Revenue per delivered: The ultimate commercial performance metric. CTR measures engagement; revenue per delivered measures commercial outcome. If CTR is declining but revenue per delivered is stable, the lower-clicking recipients are not commercially valuable anyway. If both are declining together, the AI zero-click effect is reducing commercial performance, not just measuring changes.
Reply rate (for programmes that solicit replies): Unambiguously human — AI systems do not reply to email without explicit user intent. Monitor reply rate as a human engagement quality signal even at the low rates (0.1-0.5%) that most commercial programmes achieve.
The Strategic Adaptation: Email as Distribution, Not Destination
The most resilient strategic posture for the zero-click AI era reframes what email is for: email is a distribution channel for driving human attention to value that exists elsewhere — on the website, in the member portal, in the community, in the product — rather than a destination where the full value is delivered within the email body itself. This framing change has profound implications for email content design.

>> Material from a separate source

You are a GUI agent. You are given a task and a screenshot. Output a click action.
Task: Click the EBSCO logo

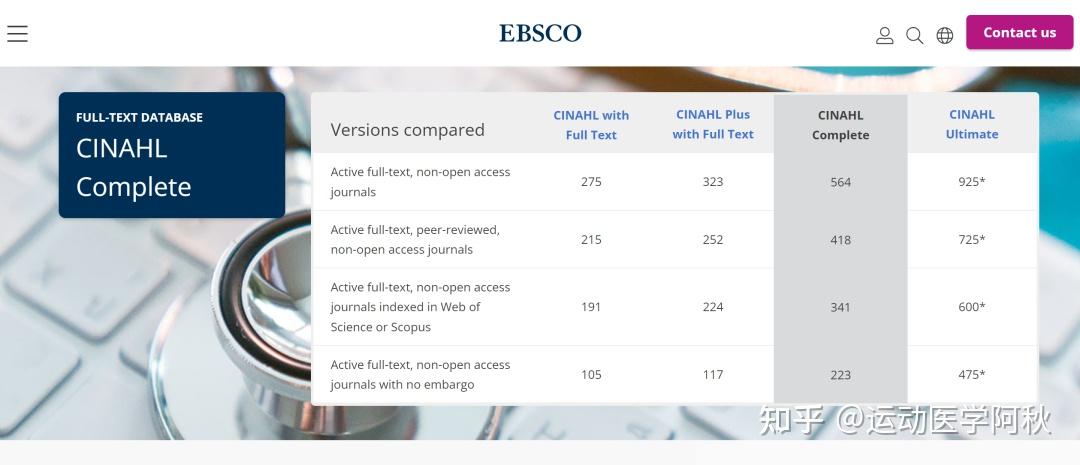click(540, 33)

Under the old model: the newsletter delivers the full article. The email is the destination. Value delivery is complete within the email. Under the new model: the newsletter distributes the promise of the full article. The email is the distribution channel. Value delivery requires the click. The AI can summarise the promise; it cannot summarise the value that exists only at the click destination.
The practical transition: identify which elements of current email programmes can be moved to click-gated destinations (full analysis, detailed data, community interaction, premium content) versus which must remain in the email body (enough context to motivate the click). The email body becomes the teaser, the hook, the context — not the complete package. The complete package is one click away, accessible only to humans who chose to engage, and invisible to AI systems that can only read what is in the email.
The zero-click world is a world where email's role in the content and commerce value chain becomes more clearly defined: email is the distribution mechanism that moves attention, not the destination that delivers value. Programmes that understand this shift and design for it — creating email that distributes compelling promises of value available at the click destination — will maintain engagement in the AI-mediated inbox. Programmes that continue designing email as a self-contained value delivery mechanism will see their click rates continue declining as AI systems complete more of the consumption task before the human ever has to engage.